A protein rich breakfast is something I very much recommend. It sets you up with steady energy for the day ahead, prevents blood sugar fluctuations & generally gets a Nutritional Therapy gold star.

But I also see that some prefer a less savoury spin on their start to the day & in honour of said personal preference I have whipped up these fabulously protein rich, sweet but not sugary, stuffed breakfast crepes.

Serves 4

  • ½ cup dry fava beans (you could also use dried white beans but would need to soak them overnight in water + 1 tablespoon vinegar first)
  • 1 large or 2 medium sweet potatoes
  • 4 eggs
  • 1 teaspoon cinnamon
  • 1 tablespoon coconut oil, ghee or butter
  • 350g frozen raspberries
  • Juice of an orange
  • 400g yoghurt of choice
  • 4 tablespoons pumpkin seeds
  1. Preheat your oven to 200C, line a tray with a silicone mat or parchment paper, add the sweet potatoes & bake for 35 minutes turning halfway through. Turn the oven off & leave them to keep warm.
  2. Meanwhile rinse the fava beans until the water runs clear then bring to a gentle simmer in 4 cups of cold water. Skim off the scum from the top & cook for 30 minutes.
  3. Add the raspberries to a separate pan with the orange juice & leave to gently cook on a low heat for 10 minutes stirring occasionally. Turn the heat off & leave them to be reheated later.
  4. Drain the beans & add to a blender with the cinnamon, 1 ½ cups of water & the eggs.

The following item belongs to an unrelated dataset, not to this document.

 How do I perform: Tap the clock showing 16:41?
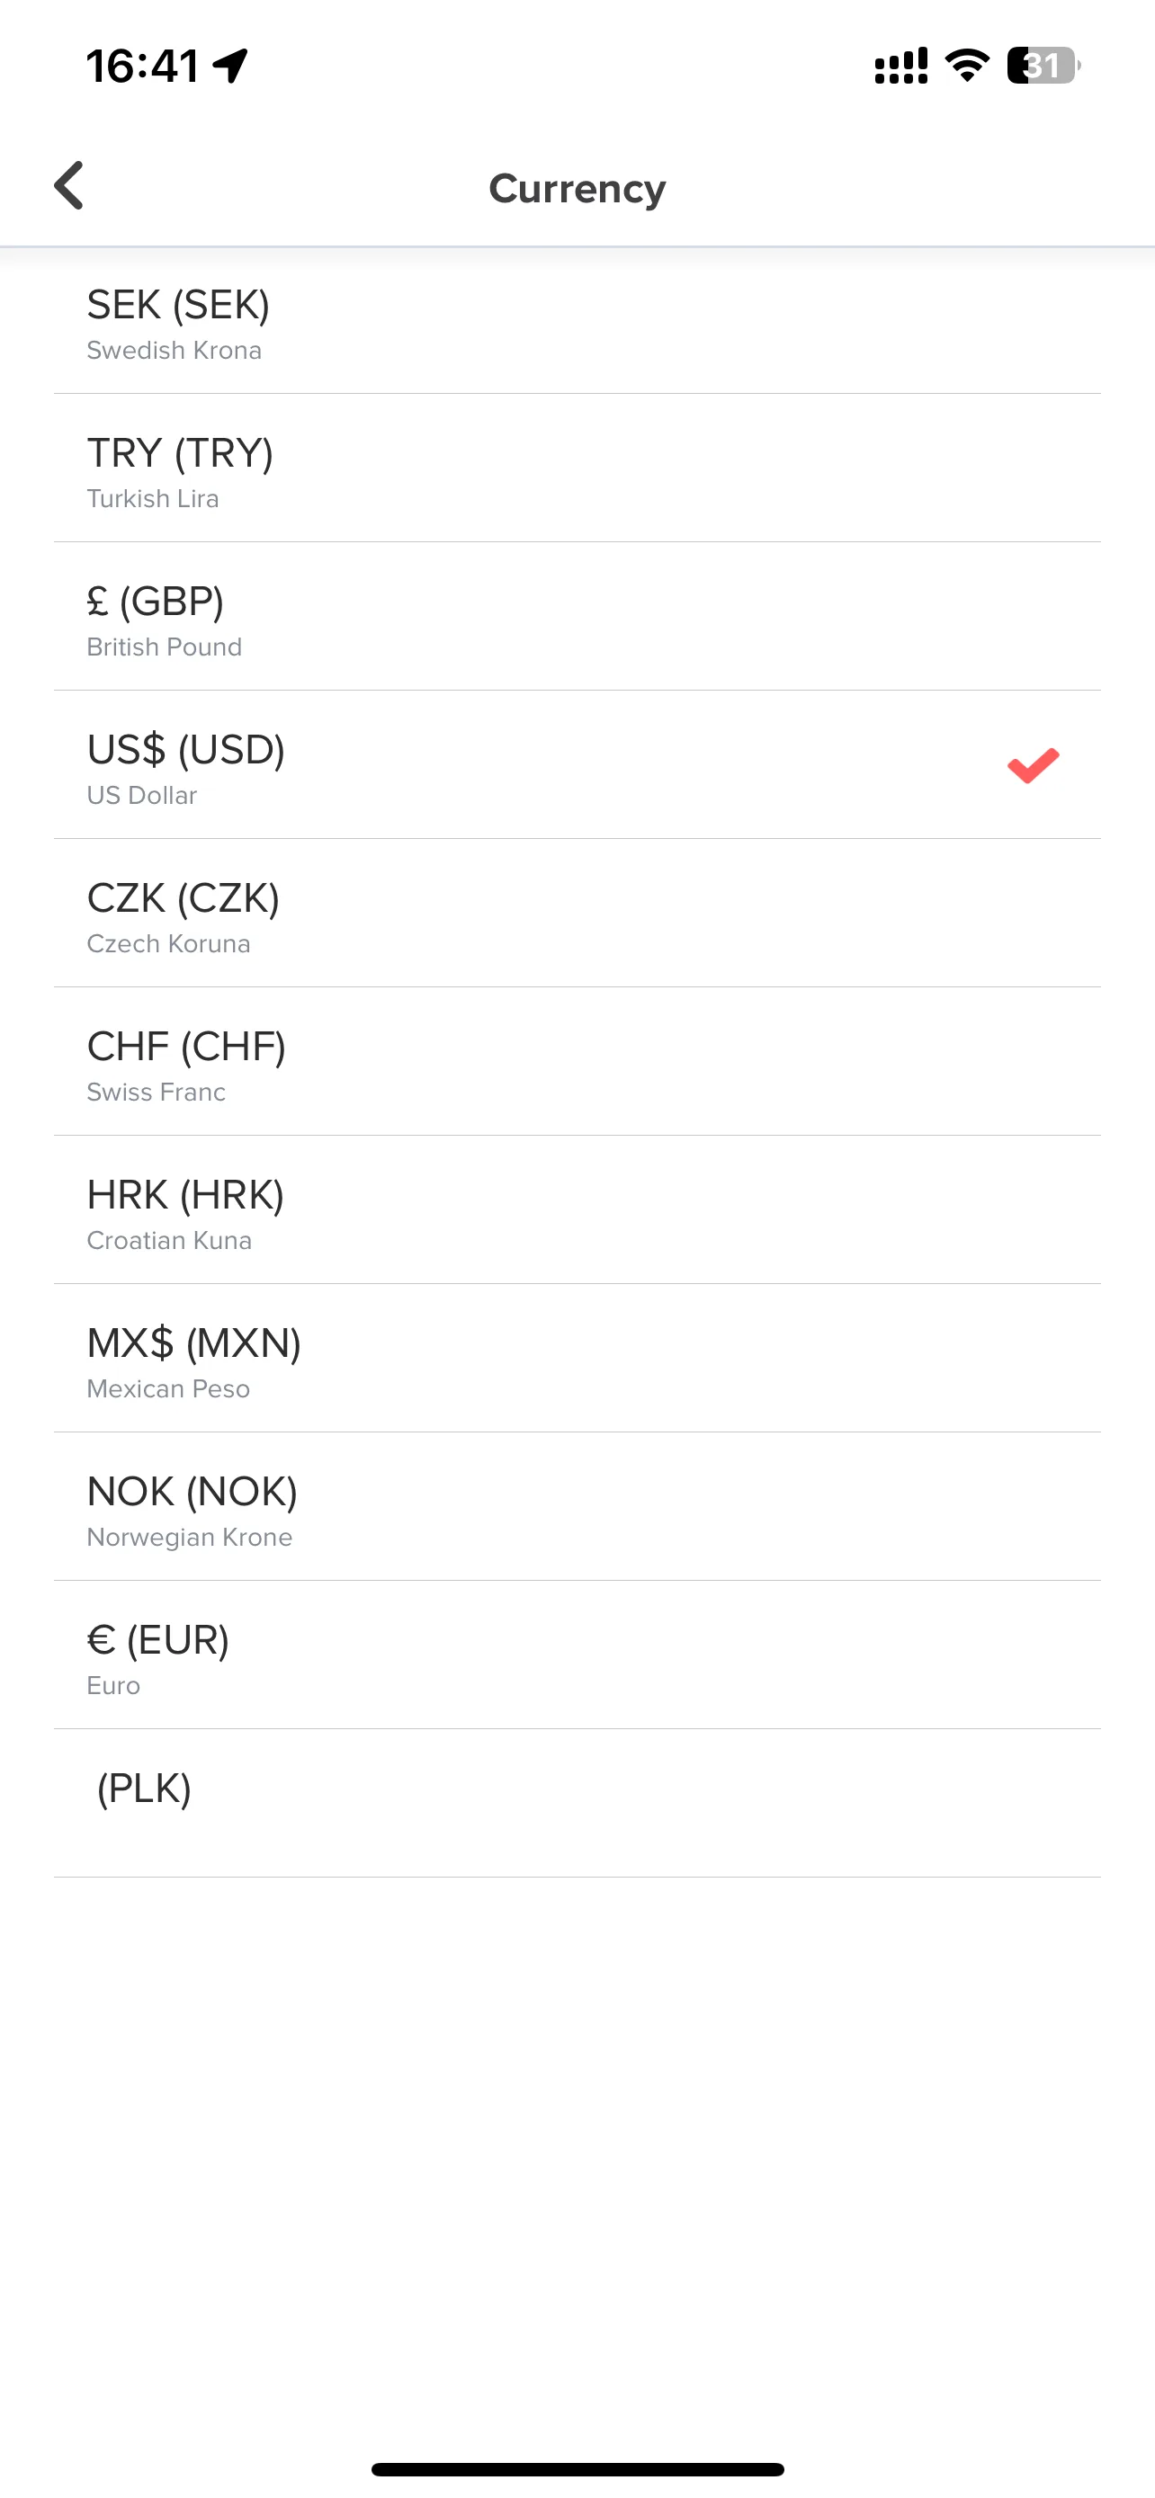tap(143, 66)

Blitz until smooth.
  5. Warm a frying pan on a low heat & add ¼ teaspoon of the coconut oil/butter/ghee. Once melted spoon in ¼ cup of your batter, swirl it around the pan to form an even pancake & leave to cook slowly until set, golden on the underside & you can flip it easily. Cook for another minute until  set all the way through. Repeat with the rest of your mix.
  6. To serve, cut the sweet potato into slices & add to each pancake followed by generous spoonfuls of yoghurt & your raspberries (either cool or re-warm gently). Fold them over & sprinkle with pumpkin seeds then dive on in.